Only lines that contain the word "logo" are to be returned from the data below.

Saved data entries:
-------------------------
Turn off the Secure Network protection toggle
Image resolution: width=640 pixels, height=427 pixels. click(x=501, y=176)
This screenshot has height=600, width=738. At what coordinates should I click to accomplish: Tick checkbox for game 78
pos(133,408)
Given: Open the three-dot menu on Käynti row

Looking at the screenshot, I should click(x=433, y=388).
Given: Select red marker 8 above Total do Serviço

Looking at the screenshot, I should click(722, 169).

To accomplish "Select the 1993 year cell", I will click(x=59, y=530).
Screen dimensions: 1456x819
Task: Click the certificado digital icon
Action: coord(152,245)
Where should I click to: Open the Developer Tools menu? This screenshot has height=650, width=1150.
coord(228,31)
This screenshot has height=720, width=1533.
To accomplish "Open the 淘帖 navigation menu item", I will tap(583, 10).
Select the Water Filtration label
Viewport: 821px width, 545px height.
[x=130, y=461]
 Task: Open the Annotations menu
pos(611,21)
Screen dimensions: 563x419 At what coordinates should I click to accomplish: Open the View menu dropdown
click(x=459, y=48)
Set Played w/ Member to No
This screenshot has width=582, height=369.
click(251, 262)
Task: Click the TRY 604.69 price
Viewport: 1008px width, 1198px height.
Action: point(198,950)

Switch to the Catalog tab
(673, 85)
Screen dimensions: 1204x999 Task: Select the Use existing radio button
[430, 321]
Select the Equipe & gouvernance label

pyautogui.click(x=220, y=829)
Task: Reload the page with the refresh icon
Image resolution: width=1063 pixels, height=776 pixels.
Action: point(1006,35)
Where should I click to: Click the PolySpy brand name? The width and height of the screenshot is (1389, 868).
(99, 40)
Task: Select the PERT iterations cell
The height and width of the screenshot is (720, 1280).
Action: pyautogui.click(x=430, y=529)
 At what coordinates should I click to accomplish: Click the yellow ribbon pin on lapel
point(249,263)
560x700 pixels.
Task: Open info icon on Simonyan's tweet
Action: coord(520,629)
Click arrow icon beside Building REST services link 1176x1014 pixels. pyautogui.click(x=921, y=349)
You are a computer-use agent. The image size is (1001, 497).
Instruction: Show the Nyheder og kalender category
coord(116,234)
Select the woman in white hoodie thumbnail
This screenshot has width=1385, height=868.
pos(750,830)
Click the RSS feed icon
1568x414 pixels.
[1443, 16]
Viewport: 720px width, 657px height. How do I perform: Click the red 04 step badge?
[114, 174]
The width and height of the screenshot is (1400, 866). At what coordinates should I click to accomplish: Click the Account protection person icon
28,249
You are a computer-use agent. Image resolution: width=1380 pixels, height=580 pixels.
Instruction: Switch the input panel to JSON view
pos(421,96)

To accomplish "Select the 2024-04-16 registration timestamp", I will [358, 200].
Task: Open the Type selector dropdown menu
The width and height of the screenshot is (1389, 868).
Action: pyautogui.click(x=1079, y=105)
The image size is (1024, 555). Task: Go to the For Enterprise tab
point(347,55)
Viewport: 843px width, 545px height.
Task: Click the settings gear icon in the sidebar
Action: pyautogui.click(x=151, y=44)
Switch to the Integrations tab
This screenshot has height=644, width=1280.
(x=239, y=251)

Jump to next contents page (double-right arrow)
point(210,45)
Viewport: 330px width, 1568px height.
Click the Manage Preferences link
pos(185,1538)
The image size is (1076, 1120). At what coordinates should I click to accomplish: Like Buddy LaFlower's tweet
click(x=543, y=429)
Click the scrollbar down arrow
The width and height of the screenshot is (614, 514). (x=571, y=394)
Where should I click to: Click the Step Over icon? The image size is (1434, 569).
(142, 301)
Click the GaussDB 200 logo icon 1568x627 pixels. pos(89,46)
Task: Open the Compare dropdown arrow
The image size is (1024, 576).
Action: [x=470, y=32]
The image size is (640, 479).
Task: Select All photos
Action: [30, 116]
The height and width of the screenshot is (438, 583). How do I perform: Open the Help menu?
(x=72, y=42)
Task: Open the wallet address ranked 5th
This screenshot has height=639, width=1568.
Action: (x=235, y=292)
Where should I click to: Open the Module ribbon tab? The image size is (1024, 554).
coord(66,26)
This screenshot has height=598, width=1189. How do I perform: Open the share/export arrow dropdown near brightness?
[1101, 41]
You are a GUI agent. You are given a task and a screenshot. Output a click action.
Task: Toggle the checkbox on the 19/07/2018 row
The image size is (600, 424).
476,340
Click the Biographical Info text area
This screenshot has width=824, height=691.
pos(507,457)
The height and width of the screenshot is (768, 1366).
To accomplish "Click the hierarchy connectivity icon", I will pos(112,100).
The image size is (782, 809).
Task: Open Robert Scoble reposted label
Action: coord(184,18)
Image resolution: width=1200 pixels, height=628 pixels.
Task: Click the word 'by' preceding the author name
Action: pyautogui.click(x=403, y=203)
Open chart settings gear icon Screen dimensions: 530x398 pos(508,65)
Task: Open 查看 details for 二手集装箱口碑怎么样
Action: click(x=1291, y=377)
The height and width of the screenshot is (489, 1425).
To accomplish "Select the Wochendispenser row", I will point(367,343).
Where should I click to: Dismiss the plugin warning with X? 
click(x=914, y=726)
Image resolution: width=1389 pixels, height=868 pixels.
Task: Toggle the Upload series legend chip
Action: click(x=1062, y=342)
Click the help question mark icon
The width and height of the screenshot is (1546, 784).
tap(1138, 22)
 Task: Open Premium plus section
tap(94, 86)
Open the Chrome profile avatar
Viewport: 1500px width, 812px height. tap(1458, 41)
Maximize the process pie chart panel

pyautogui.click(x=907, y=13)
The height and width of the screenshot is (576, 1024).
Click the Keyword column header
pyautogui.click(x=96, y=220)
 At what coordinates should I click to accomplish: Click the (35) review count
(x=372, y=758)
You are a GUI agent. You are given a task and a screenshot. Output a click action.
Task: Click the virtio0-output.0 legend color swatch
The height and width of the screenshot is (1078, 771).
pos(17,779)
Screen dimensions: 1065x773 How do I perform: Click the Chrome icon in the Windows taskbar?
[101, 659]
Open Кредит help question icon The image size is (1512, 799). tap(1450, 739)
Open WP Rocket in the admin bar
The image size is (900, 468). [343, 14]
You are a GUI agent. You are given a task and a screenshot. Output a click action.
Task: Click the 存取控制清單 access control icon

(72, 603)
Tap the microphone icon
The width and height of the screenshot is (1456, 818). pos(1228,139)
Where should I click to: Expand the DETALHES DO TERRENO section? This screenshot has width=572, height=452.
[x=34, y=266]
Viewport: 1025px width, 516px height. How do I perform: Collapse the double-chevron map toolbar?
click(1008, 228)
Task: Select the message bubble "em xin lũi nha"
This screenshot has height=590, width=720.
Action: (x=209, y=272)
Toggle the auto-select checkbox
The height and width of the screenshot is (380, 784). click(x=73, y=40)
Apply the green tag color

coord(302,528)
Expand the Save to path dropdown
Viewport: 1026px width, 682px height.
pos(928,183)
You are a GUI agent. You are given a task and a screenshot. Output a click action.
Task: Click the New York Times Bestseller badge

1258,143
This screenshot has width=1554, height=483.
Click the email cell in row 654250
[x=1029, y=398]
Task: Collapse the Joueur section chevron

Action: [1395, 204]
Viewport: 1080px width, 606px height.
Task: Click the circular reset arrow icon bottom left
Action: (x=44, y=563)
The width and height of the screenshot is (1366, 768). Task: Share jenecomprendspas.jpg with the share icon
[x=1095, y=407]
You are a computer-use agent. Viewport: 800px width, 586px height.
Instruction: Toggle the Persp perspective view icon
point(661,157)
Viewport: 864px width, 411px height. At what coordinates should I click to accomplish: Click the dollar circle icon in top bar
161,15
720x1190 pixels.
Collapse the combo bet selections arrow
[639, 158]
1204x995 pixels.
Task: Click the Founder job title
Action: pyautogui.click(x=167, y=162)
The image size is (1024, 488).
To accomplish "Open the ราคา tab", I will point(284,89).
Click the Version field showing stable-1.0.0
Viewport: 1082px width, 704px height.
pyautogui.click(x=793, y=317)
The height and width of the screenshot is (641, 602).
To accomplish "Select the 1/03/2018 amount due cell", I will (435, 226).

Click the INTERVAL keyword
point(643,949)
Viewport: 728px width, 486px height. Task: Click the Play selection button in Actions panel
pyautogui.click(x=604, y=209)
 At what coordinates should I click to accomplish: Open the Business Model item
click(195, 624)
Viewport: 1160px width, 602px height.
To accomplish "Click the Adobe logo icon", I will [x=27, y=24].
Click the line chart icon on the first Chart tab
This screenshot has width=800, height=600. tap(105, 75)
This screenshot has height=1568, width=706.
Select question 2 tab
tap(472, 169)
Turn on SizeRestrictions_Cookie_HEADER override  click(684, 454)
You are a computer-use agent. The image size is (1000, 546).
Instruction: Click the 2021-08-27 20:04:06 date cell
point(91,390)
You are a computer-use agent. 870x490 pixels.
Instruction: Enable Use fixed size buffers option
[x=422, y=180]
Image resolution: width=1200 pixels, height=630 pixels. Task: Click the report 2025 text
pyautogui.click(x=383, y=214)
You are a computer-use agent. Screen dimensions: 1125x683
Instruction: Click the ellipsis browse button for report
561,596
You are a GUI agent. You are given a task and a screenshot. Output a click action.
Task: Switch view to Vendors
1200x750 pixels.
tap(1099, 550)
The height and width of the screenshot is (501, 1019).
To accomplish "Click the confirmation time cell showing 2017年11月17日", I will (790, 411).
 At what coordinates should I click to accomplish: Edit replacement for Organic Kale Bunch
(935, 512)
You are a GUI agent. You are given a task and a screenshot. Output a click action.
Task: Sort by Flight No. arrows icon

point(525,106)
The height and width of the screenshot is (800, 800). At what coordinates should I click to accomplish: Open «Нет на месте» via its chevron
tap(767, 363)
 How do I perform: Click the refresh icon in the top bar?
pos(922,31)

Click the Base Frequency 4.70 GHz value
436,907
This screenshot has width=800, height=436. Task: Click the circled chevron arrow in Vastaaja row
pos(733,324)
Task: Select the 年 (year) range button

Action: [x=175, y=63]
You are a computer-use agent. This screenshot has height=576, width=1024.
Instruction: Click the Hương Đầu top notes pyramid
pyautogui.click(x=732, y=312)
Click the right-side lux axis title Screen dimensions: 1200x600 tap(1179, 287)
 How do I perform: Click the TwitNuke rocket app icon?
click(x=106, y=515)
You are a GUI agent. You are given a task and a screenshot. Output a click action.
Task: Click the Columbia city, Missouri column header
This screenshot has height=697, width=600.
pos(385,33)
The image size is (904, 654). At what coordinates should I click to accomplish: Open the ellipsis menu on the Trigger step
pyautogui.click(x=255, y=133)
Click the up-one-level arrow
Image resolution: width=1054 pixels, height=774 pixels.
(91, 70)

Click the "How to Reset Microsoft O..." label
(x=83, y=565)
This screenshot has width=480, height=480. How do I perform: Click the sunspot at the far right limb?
-------------------------
Solution for this problem:
Click the GaussDB 200 logo icon 1568x627 pixels. pos(89,46)
To accomplish "Click the Adobe logo icon", I will [x=27, y=24].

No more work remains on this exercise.